Déjà, d'un point de vue écriture brute, ce n'est pas trop mal, mais tu fais beaucoup de fautes. Et pas des fautes d'orthographe gentillettes. Non. Des fautes qui font fondre les yeux des lecteurs et changent leurs larmes en vitriol. Exemple : confusion et/est (qui revient au moins trois fois), confusion ez/er/ait (au moins deux), bref... en soi, le ratio fautes/mots n'est pas nécessairement trop élevé, mais comme l'a dit NOFX, les fautes que tu fais sont vraiment difficiles à avaler. D'une manière plus générale, ton style manque beaucoup de liant. Qu'est-ce que je veux dire par là ?
"John ouvrit doucement les yeux, un puissant mal de tête l'assommait littéralement"
"On lui avait donné un pyjama à poids verts.
Il avait de puissantes courbatures."
"John fit tomber son verre par terre, l'eau limpide se déversa sur la moquette."
Première phrase : quel est le lien logique ? Dans ce cas, de deux choses l'une : soit tu coupes la phrase avec un point, soit tu te débrouilles pour donner une logique interne au rapprochement de ces deux idées. Exemple simple : "John ouvrit doucement les yeux, malgré la migraine qui l'assommait depuis son réveil" (en jouant sur le fait que la lumière aggrave les migraines".
Pour la deux, ç'aurait presque pu être un exemple humoristique. En effet, mieux vaut te débrouiller pour amener tout ce que tu dis, sans jamais passer du coq à l'âne. Là encore, exemple pour inscrire ces deux phrases dans le contexte : "Il vérifia qu'il avait tous ses membres, et fut bien vite rassuré par les courbatures qui tiraillaient ses muscles. Cependant, sa douleur physique était éclipsée par un drame bien plus pregnant : le mauvais goût absolu de son pyjama aux gros pois verts criards". De plus, ta formulation actuelle jure avec la phrase suivante : "Soudain la porte s'ouvrit et ses "parents" entrèrent dans la pièce.". "Mon pyjama est vert et soudain la porte s'ouvre" ? Non, ça ne marche pas. Tu enchaînes un peu trop facilement description et action. Là encore, il faudrait lier. Proposition : "{...] aux gros pois verts criards. John était encore entrain de les contempler avec une expression à mi-chemin entre fascination et dégoût quand la porte s'ouvrit"
Quant à la dernière phrase que j'ai relevée, le plus simple me semble encore être de tronçonner.
Bref, tous ces exemples pour essayer de te montrer clairement mon ressenti sur la question. Je pense qu'ils peuvent être plus clairs qu'une rédaction théorique.
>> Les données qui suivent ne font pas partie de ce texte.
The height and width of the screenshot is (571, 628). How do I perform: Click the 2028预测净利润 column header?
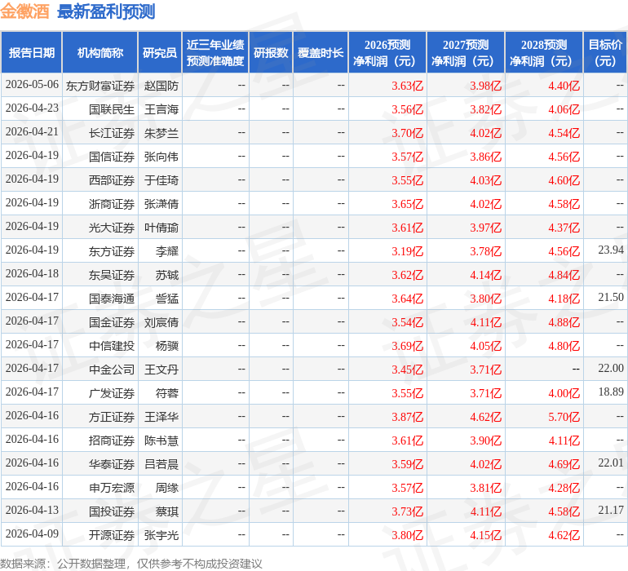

Après ces arguties stylistiques, passons un peu à l'histoire. Il y a de l'idée, cependant, comme tu le dis, je trouve ça un peu facile. Pourquoi cela ? Déjà, tu utilises un peu facilement du Deus Ex Machina de la voix. L'explication est un peu fantaisiste à la base ; pourquoi ne pas tout simplement implanter l'appareil dans son oreille interne ? C'est tout aussi discret, et surtout, moins dangereux. Non, parce que les plaques dans le cerveau, je me méfierais un peu... même en admettant que l'Eagle 4 a des technologies médicales en avance d'un siècle, je ne vois pas trop comment introduire des circuits électroniques dans un cerveau sans le tronçonner et sans agrandir la boîte crânienne... Bref, j'épilogue un peu sur un détail, mais je trouve que la volonté de donner dans le "super-technologique" n'est pas forcément un ressort dramatique très efficace.
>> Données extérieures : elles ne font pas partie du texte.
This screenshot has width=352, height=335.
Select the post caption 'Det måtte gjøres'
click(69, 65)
Mais revenons-en à ce que je trouve surtout facile : la façon dont le personnage central accepte ce que lui propose son contact. Sa peur s'estompe bien vite. Mais même en dehors de toute cohérence, cette situation est dénuée de toute richesse. C'est un peu du gagnant-gagnant. Un exemple de truc plus complexe, à défaut d'être bien foutu (c'est inventé sur le tas) : les parents de John étaient eux aussi des agents de l'Eagle 4. C'est pour cette raison que leur fils a, assez jeune, intégré une école privée subventionnée par cette organisation, où l'on propose aux meilleurs élèves d'intégrer directement un corps prestigieux de l'Etat (sans plus de détails).
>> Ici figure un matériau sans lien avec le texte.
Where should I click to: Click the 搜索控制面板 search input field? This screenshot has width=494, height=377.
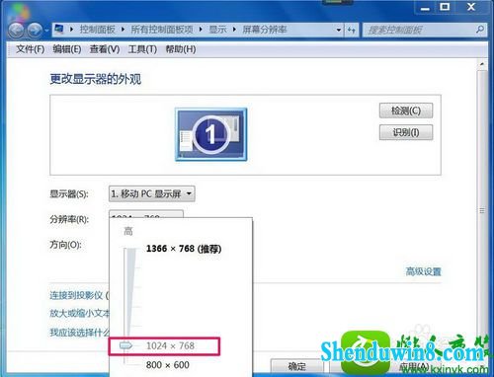click(x=418, y=30)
John, poursuivant un autre but, y est réticent, malgré sa réussite, et passe de plus en plus de temps à s'impliquer dans des affaires louches pour manifester son refus des valeurs strictes de l'école. Le jour où est il est pris dans une querelle violente / arrêté par la police, l'E4 lui propose alors de les rejoindre pour une mission au prix d'un blanchiment. Par la suite, si tu veux faire prolonger la collaboration, il suffit de trouver une autre méthode de chantage récurrent (un(e) ami(e) borderline au niveau de la loi et qui pourrait facilement mal finir si jamais l'E4 décidait de s'intéresser à lui, par exemple).
Enfin, petite parenthèse, le comportement du père est vraiment TROP caricatural, et parfois même incohérent. Exemple : "- Un conseil sale gosse : ne refait plus jamais ça, si tu meurs je te promets que je te tue, dit Eric qui apparemment se fichait de ce que son fils avait éprouvé.". Je ne sais pas ce que tu voulais montrer par cette réplique, mais a priori, j'y verrais plus volontiers une blague d'un père aimant. Là, je ne comprends pas vraiment ton attention... dénoncer la bêtise d'Eric ? Si c'est le cas, c'est vraiment très très gros... "- Trois jours... mais qu'est-ce que t'en as à foutre ? demanda Eric." procède de la même exagération. L'agressivité du père est induite d'une façon trop volontaire, du genre "eh, regardez comme il est méchant", alors que l'intérêt de son fils adoptif à poser cette question est évident. A la limite, s'il avait rajouté "mais qu'est-ce que t'en as à foutre, vu que tu passes de toute façon tes journées à planer en fumant dans ta chambre et en séchant les cours ?", là, il y aurait eu une critique, bref, une raison. Là, j'ai vraiment du mal à voir.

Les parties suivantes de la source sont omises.